THE SIMPLE TRUTH

The venerable Swiss theologian, Karl Barth, was the author of a massive, thirteen-volume work, Church Dogmatics. Dr. Carlisle Marney once quipped about Dr. Barth’s work, “Nobody knows that much about God.” Like so many other theologians, Dr. Barth’s wordiness sometimes interfered with clarity. When he discussed the problem of evil, he presented it in cosmic terms.
When I was named a Merrill Fellow at Harvard Divinity School, I was selected because I was a pastor. My role was to assist the faculty by bringing a practical, down-to-earth perspective to the rarified atmosphere of academic studies.
Professor Art McGill invited me to attend his Systematic Theology lectures. I listened as he explained the fine points of Barth’s idea of cosmic evil. The class of bright students had that deer-in-the-headlights look as they struggled to understand the concept.
Finally, Professor McGill turned to me as a drowning swimmer looks for a lifeguard. “Pastor Neely, can you help us?”
I, too, had difficulty understanding Barth, and I certainly was not qualified to teach the theology of the esteemed professor from Switzerland.
As is often the case, all that I could think to do was to tell a story.
The summer after my junior year in high school, I spent several weeks putting up ceiling tile in a new showroom at the family lumberyard. I was helping an old carpenter. The ceiling was stripped with 1 x 4 boards. The ceiling tile had to be stapled to the wooden strips. In order to do the job, scaffolding was put in place. The aging carpenter and I had to stretch out on our backs atop a platform within arm’s reach of the ceiling.
During the three or four weeks that it took to complete the job, I watched this elderly man wrestle with his addiction to alcohol. He started his day with a drink from a bottle that he kept stashed behind the seat of his pickup truck. After about an hour’s work, his hands were shaking so badly that he had to climb down from the scaffolding to get another drink.
Throughout the day, every day, he returned to the bottle. By late afternoon, the smell of alcohol exuded from every pore of his body. His clothing, soaked with sweat, reeked of the sickening sweet smell. Through most of the time that we worked together, I said nothing.
Several weeks later, our project was almost complete. After his last drink of a long workday, the old carpenter climbed back up the scaffolding. I looked over at him and spoke the obvious, “That bottle really has a hold on you, doesn’t it?”
He turned his head, looking at me with glassy gray eyes, “I tell you what, good buddy, if there ain’t no devil, there’s somebody doin’ his work!”
The lumberyard tale was a simple illustration of the concept of cosmic evil. Maybe even Dr. Barth would have appreciated the story. For all of his complicated discussion of Christian theology, his heart’s desire was to make the Christian message simple to understand.

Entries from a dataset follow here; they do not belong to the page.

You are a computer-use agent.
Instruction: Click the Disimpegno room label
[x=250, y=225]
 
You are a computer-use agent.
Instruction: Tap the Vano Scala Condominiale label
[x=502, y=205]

Military officers learn that, as they train their troops, they must remember the acrostic KISS – Keep It Simple, Stupid. This, too, is a cardinal rule for Christian teachers, whether parents, grandparents, Sunday school teachers, or pastors. We must keep it simple.
One reason Jesus taught in parables was to make his message accessible. Simplicity is the most effective way to teach the gospel truth.
On a visit to America, Karl Barth was lecturing at Union Theological Seminary, in Richmond, Virginia. At the end of a lengthy and erudite discussion of Christocentric theology, Dr. Barth paused for questions. A woman in the audience who was not a theologian asked in exasperation, “Dr. Barth, would you please tell me what you believe in language that I can understand?”
The white-headed Dr. Barth took a long puff on his pipe and exhaled. With smoke billowing around his face, he thought for a moment and said, “If I were to summarize all of my theology in one simple sentence, I would say, ‘Jesus loves me, this I know, for the Bible tells me so.’”
To speak truth simply and clearly is a skill to be desired.